Tonight I make these calls in a space that I signed a commercial lease on. I signed a commercial lease because you do reckless things after someone breaks up with you.
Tonight I make these calls and then I have to go home to an empty apartment—no dinner or boners. Tonight, I’ll just read Mary Oliver. Mary Oliver, who had a loving partner for like 40 fucking years. You know it’s bad when you’re mad at Mary Oliver.
The calls mostly go like this:
“Are you taking care of yourself?”/ “Tell me about your support system.”
“Taking it a day at a time” / “Oh, just wonderful…”
Then I ask if they’re interested in our bereavement services.
Tonight, I wish there were bereavement calls made to people who have been broken up with. There are divorce support groups but are there any for people who have been broken up with by a social media influencer that is beloved by our city?
Are there support groups for people who signed commercial leases out of spite or an “I’ll show you, motherfucker,” kind of mood?
During one of my Florence-Nightingale-Nights, a woman who had just lost her husband said, “It’s just so…It’s just so…”
“Close to the surface,” I answered for her.
Surprisingly, I wasn’t drawing this conclusion from my experience with my dead person—I conjured this from my break-up because it's so fucking close to the surface.
I can’t hear his name, talk about cooking, walk by that house.
I’m not the first broken up with loser to make the comparison of death and break-ups.
But, I am only recently realizing that I am actually grieving. I am still grieving the loss of a life I thought I was going to have. I am in the middle of it. I can only take it a day at a time. There were days when I could only break it down to an hour at a time because I am grieving the loss of a version of myself that was wanted, safe and fucking satiated. I am more than 4 weeks out so people stop checking-in, because of course they do. And, that’s okay.
I’m in the point of my grieving that I have to move my feet alone. I’m at the point in my grieving when I get panic attacks and have to go to the woods to feel better — very Mary Fucking Oliver of me. The panic attacks come because I’m coming out of this different and I don’t know who that person is yet.
I was on fire when he met me and so was he. We burnt down fucking acres together in a short amount of time.

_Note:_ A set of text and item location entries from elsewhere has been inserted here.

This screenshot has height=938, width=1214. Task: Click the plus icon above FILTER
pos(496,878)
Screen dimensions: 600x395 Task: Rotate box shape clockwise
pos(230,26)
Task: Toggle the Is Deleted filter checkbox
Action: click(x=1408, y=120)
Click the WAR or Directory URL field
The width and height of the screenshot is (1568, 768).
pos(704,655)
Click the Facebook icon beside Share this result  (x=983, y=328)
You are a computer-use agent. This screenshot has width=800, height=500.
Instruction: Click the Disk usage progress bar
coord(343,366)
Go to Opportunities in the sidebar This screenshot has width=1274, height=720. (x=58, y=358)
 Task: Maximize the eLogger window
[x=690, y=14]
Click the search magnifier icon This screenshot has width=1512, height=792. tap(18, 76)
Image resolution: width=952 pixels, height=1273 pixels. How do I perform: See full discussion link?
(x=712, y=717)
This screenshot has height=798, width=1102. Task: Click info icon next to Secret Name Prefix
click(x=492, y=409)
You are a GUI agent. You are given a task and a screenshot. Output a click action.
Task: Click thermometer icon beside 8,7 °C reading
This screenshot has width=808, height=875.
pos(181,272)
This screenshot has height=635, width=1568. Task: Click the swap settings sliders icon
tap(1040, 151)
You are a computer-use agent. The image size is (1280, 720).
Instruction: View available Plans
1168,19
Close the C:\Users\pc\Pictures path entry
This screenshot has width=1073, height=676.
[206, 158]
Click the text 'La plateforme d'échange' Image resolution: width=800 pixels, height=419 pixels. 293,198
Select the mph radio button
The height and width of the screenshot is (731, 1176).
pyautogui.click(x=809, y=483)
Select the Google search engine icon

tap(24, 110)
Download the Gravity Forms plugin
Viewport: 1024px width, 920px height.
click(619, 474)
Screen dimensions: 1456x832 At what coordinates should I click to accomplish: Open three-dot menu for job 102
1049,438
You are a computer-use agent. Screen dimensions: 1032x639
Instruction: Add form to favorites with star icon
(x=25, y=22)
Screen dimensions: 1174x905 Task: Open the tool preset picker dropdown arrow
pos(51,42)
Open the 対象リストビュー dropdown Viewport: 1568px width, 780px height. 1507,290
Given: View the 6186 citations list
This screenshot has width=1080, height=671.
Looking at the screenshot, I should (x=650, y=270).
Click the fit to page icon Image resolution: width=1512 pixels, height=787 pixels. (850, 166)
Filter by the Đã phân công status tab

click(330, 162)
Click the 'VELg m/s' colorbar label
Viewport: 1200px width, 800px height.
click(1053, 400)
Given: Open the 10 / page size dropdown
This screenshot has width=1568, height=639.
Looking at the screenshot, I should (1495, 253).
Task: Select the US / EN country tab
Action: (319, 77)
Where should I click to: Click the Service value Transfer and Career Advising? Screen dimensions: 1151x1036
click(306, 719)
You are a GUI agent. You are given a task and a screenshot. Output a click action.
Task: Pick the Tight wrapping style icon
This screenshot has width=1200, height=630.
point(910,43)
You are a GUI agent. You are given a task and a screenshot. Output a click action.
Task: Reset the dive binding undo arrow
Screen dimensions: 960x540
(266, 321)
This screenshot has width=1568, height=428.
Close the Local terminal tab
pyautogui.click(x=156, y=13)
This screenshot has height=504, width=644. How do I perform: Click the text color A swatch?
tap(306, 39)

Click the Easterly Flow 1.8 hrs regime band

When someone says, “do you want to talk about it?” I always say no at first, because I will cry and you will be uncomfortable. I will be uncomfortable because shouldn’t I be over it by now? But, maybe you don’t get over things quickly after that kind of fire. Maye it takes longer when you have a poetry-filled type of heart.
The person I became after my dead-person died is someone who loves so big, so openly, because we’re almost out of time. I became a person who worships and throws her guts in when the collection plate comes around. I became a person who is looking for someone to keep up and I thought I found that.
Living like this is arguably reckless. Living like this makes it easier for life to dislocate your fucking knee caps. But who needs knee-caps as long as your hear-rate is up?
I can’t remember which poor sap had to listen to me one night but I remeber saying to someone on the phone, “I don’t ever want to do this again. I won’t make it out.”
Being a person is hard. Being a person who loves big and gross is harder—its riskier. There are more opportunities for someone to dissappoint you, someone to leave, someone to die.
It is all temporary. All of it. We can’t make any real promises to each-other and that’s fucking terrfying. We can’t make real vows because businesses, temptations, dreams, and pandemics get in the way.
We all deserve bereavement calls and if you continue to take communion at the church of dry-humping, tongue-kissing, and the willingness to be lit the fuck up — you’ll get them one day.
All we have is now—this shitty night—that perhaps wasn’t shitty but another way to keep my heart-pumping again — to put my skin back in the game.
On Sunday, I’ll come back out of the woods, having reached a point where I can only hear my breath and feel the heat in my cheeks.
I’ll get into my Subaru, turn on the AC and start to realize I made it out. I’ll start to cool down and remember I’m no fucking boy-scout but I can still start a fire.